Instructions to follow
Please copy verbatim only the entries from the start of the entries below through the line containing "377, 796, 383)".
━━━━━━━━━━
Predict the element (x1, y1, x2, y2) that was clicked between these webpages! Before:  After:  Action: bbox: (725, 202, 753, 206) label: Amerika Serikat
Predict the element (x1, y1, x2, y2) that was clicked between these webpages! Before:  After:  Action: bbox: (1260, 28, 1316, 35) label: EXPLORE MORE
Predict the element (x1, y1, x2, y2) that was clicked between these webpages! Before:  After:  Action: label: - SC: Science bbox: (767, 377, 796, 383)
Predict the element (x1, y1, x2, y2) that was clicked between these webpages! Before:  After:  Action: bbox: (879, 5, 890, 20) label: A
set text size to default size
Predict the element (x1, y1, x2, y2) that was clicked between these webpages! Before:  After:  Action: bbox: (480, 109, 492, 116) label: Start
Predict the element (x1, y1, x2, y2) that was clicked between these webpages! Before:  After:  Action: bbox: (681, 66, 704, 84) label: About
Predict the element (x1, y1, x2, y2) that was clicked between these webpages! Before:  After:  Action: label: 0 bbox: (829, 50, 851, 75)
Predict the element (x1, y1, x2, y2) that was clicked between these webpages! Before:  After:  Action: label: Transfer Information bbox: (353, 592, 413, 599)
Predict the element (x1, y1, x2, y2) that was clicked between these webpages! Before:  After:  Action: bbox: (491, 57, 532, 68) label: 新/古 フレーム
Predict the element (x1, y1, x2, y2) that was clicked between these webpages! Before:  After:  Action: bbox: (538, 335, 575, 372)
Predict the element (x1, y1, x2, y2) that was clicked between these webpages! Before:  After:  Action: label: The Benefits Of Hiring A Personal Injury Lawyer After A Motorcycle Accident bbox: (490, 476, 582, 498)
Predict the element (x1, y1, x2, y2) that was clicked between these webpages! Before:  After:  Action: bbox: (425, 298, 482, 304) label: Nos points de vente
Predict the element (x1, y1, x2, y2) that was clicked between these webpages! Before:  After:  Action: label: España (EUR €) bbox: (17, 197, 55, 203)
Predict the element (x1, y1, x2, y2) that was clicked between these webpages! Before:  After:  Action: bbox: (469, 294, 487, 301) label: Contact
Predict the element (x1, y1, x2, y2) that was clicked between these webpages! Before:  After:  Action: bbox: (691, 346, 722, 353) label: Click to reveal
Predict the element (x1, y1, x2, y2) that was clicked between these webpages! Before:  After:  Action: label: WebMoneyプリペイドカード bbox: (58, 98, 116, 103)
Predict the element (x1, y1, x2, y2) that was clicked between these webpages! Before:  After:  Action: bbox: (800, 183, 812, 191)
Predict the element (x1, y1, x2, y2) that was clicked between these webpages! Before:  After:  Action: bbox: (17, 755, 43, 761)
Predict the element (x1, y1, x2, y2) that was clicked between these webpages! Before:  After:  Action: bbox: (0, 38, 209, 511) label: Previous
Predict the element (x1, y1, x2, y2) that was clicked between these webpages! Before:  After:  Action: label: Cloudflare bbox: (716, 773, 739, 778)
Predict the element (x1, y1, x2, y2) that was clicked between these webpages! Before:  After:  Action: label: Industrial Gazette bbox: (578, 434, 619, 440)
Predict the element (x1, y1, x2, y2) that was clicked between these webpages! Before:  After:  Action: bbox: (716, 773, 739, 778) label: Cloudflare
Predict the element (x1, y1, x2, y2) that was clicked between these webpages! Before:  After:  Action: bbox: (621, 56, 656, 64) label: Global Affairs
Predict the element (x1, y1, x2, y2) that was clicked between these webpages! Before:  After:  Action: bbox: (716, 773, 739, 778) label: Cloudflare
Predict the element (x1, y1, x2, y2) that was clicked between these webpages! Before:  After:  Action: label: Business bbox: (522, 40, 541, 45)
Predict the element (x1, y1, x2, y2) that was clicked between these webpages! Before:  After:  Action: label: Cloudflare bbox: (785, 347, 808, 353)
━━━━━━━━━━
Answer for the task
Predict the element (x1, y1, x2, y2) that was clicked between these webpages! Before:  After:  Action: bbox: (725, 202, 753, 206) label: Amerika Serikat
Predict the element (x1, y1, x2, y2) that was clicked between these webpages! Before:  After:  Action: bbox: (1260, 28, 1316, 35) label: EXPLORE MORE
Predict the element (x1, y1, x2, y2) that was clicked between these webpages! Before:  After:  Action: label: - SC: Science bbox: (767, 377, 796, 383)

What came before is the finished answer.